Gleichstellung mit gesetzlichem Rückhalt

Egal ob durch einen Unfall verursacht oder schon von Geburt an: Ein Leben mit einer Behinderung führt in vielerlei Hinsichten zu Einschränkungen. Ist schon der tägliche Ablauf mit Mühen versehen, kann u.U. auch der Traumberuf in weite Ferne rücken oder gar unmöglich werden.

Um Menschen mit Behinderung aber trotzdem die Teilhabe am Gesellschaftsleben und auch an der Arbeitswelt so gut wie möglich zu gewährleisten, hat der Gesetzgeber immer wieder neue Regelungen erlassen. So wurde im Jahr 2001 das Sozialgesetzbuch (SGB) IX eingeführt, das Vorschriften u.a. zur Förderung der Selbstbestimmung und gleichberechtigten Teilhabe behinderter Menschen am Gesellschaftsleben enthält. Neben einigen anderen spezialgesetzlichen Regelungen wurde zuletzt mit der Einführung des Allgemeinen Gleichbehandlungsgesetzes im August 2006 der Schutz und die Förderung Behinderter weitgehend abgerundet. Auch Arbeitgeber werden an dieser Zielsetzung durch viele gesetzliche Pflichten, die bereits bei der Einstellung behinderter Menschen beginnen, beteiligt.

Während des Beschäftigungsverhältnisses sind z.B. bei der Gestaltung der Arbeitsplätze gesetzliche Vorgaben zu beachten. § 81 Abs. 4 SGB IX schreibt dem Arbeitgeber vor, dass Schwerbehinderte so zu beschäftigen sind, dass sie ihre Fähigkeiten und Kenntnisse möglichst voll verwerten und weiter entwickeln können. Ist der Arbeitgeber gezwungen, ein Beschäftigungsverhältnis mit einem Schwerbehinderten zu beenden, sieht das SGB IX auch hierfür Sonderregelungen vor.

In einem Urteil vom 13. Februar 2008 hatte sich das Bundesarbeitsgericht mit einer solchen Kündigung zu befassen: Der taubstumme und daher zu 100% schwerbehinderte Kläger war seit Mai 2003 als Automechaniker bei dem beklagten Arbeitgeber beschäftigt.

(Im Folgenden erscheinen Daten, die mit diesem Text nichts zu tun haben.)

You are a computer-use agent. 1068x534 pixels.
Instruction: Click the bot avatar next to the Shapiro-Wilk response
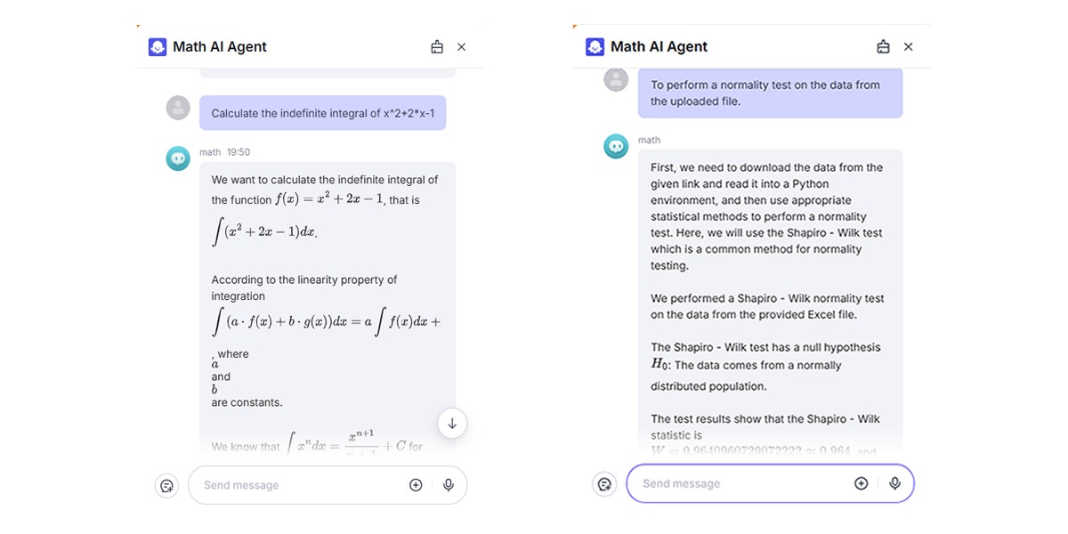click(x=616, y=146)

Dieser hat mit einem Schreiben vom 13. Juni 2005 das Arbeitsverhältnis zum 30. Juni 2005 gekündigt.

Am 21. Juli 2005 erhob der Kläger dann Klage gegen die Kündigung vom 13. Juni und eine weitere in der Folgezeit zum 31. Oktober 2005 ausgesprochene Kündigung und beklagte in dieser vor allem die fehlende Zustimmung des Integrationsamtes zur Kündigung. Auch sei ihm keine Entscheidung des Integrationsamtes über die Kündigung vom 13. Juni bis zum Ablauf der Klagefrist bekannt gegeben worden.

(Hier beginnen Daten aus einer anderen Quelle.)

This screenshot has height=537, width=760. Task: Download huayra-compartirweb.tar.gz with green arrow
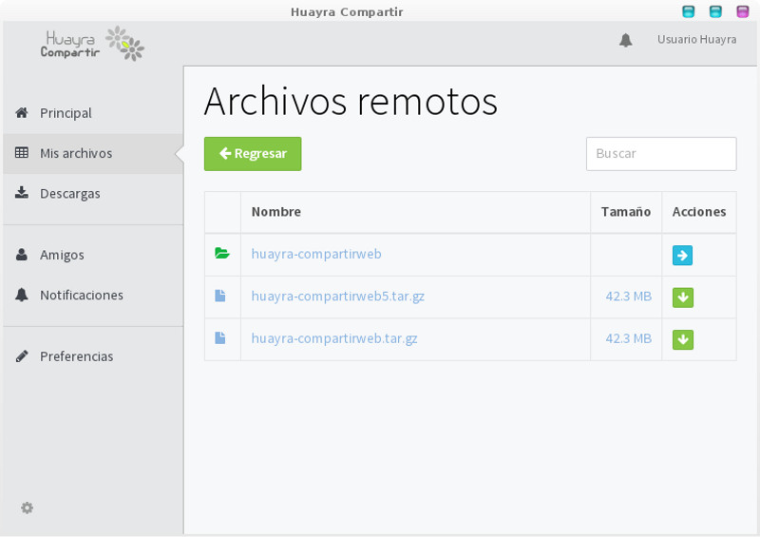click(682, 339)
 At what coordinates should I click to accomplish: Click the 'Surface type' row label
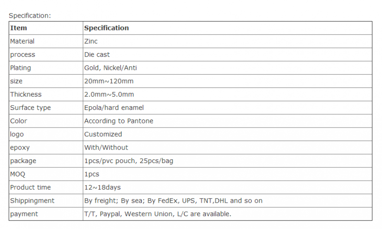click(x=30, y=108)
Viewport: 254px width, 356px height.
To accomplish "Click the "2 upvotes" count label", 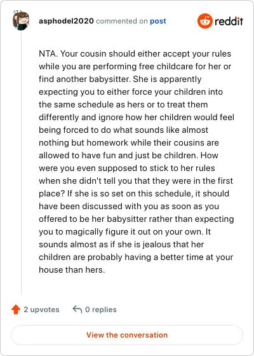I will [41, 310].
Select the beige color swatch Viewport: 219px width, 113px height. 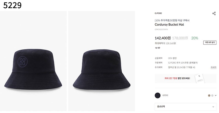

Nach § 85 SGB IX ist der Arbeitgeber vor der Kündigung eines schwerbehinderten Arbeitnehmers verpflichtet, die Zustimmung des Integrationsamtes zu dieser Maßnahme einzuholen. Wird dies unterlassen, ist die Kündigung unwirksam.

Der beklagte Arbeitgeber hatte diese Zustimmung erst für die zweite Kündigung eingeholt. Problematisch war in diesem Fall, dass die Klage erst nach Ablauf der Klagefrist des § 4 KSchG erhoben wurde, nach der grundsätzlich die Unwirksamkeit einer Kündigung innerhalb von drei Wochen geltend gemacht werden muss.

Die Richter sind aber im vorliegenden Fall zu dem Ergebnis gelangt, dass diese Klagefrist für die erste Kündigung am 21. Juli noch nicht abgelaufen war, da zu diesem Zeitpunkt eine Entscheidung des Integrationsamtes mangels ordnungsgemäßer Beteiligung nicht vorlag und dem Kläger auch nicht bis zum Ablauf der Klagefrist bekannt gegeben werden konnte.

Der beklagte Arbeitgeber konnte das Beschäftigungsverhältnis daher erst mit der zweiten Kündigung zum 31. Oktober 2005 wirksam beenden und wurde verurteilt, dem Kläger bis zu diesem Zeitpunkt den Lohn nachzuzahlen.

Auch wenn diese Bestimmungen für den Arbeitgeber eine weitere Belastung bedeuten, müssen diese in jedem Fall fristgerecht erfüllt werden, auch um eventuelle Umgehungen ausschließen und dem bezweckten Schutz behinderter Menschen ausreichend Rechnung tragen zu können.